3rd one from readers left for me.  A silver blue.


----------



## Debbie (Nov 8, 2008)

Ohh, I didn't know about the color bar. That is so cool.


----------



## Betsy the Quilter (Oct 27, 2008)

I use the one all the way to the right.

Betsy


----------



## Yollo (Nov 10, 2008)

I use the brown...the color my Amazon box will be when my Kindle arrives...in any minute!


----------



## Vegas_Asian (Nov 2, 2008)

I use red, which probably isn't good for my eyes.


----------



## Sailor (Nov 1, 2008)

Kimblee said:


> I use the brown...the color my Amazon box will be when my Kindle arrives...in any minute!


Let us know when you get your Kindle Kimblee!

As for the color, now that I look at it, it just might be brown instead of the mauve/lite plum I thought it was.


----------



## Mikuto (Oct 30, 2008)

I like darker colors, so all the default colors are a bit bright for me, I'd love black or a good dark red rather than that cheerful cherry/watermelon red we have. 

Currently I'm using the olive green though.


----------



## sjc (Oct 29, 2008)

Had no clue; blue is what comes up for me and that's fine.


----------



## Angela (Nov 2, 2008)

although purple is my favorite color, the purple choices here are a bit too bright... I went with the one all the way to the right.


----------



## Susan B (Oct 27, 2008)

Debbie said:


> Ohh, I didn't know about the color bar. That is so cool.

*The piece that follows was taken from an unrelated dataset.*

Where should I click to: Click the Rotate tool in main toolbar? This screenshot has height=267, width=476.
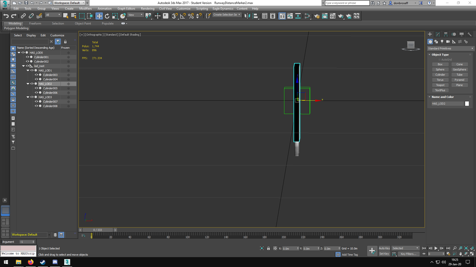tap(107, 16)
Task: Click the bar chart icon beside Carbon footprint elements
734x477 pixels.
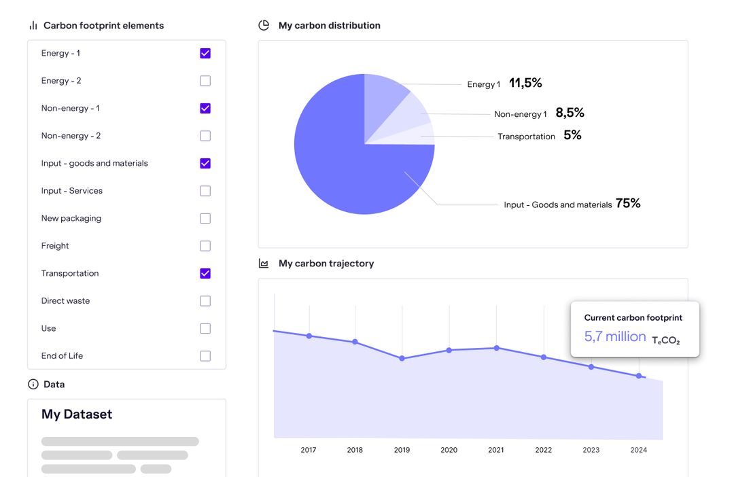Action: tap(32, 24)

Me either. Now I feel really dumb!


----------



## Angela (Nov 2, 2008)

Susan B, I love your avatar!!


----------



## Susan B (Oct 27, 2008)

Thank you Angela. As you can tell, I'm a big SK fan.


----------



## Linda Cannon-Mott (Oct 28, 2008)

Angela said:


> Susan B, I love your avatar!!


I do too Susan B, awesome!


----------



## Cuechick (Oct 28, 2008)

Thanks for pointing that, I did not know that either!


----------



## Guest (Nov 24, 2008)

I have noticed that the colors may vary according to your monitor settings. The color I am using is the brownish one, at least at home. When I view the board from the monitor at work, it appears to be a pinkish color.


----------



## Angela (Nov 2, 2008)

LuckyRainbow said:


> I have noticed that the colors may vary according to your monitor settings. The color I am using is the brownish one, at least at home. When I view the board from the monitor at work, it appears to be a pinkish color.


I've noticed that, too... on my laptop, the color I am using looks blue-grey, but on my PC it is more purple than blue.


----------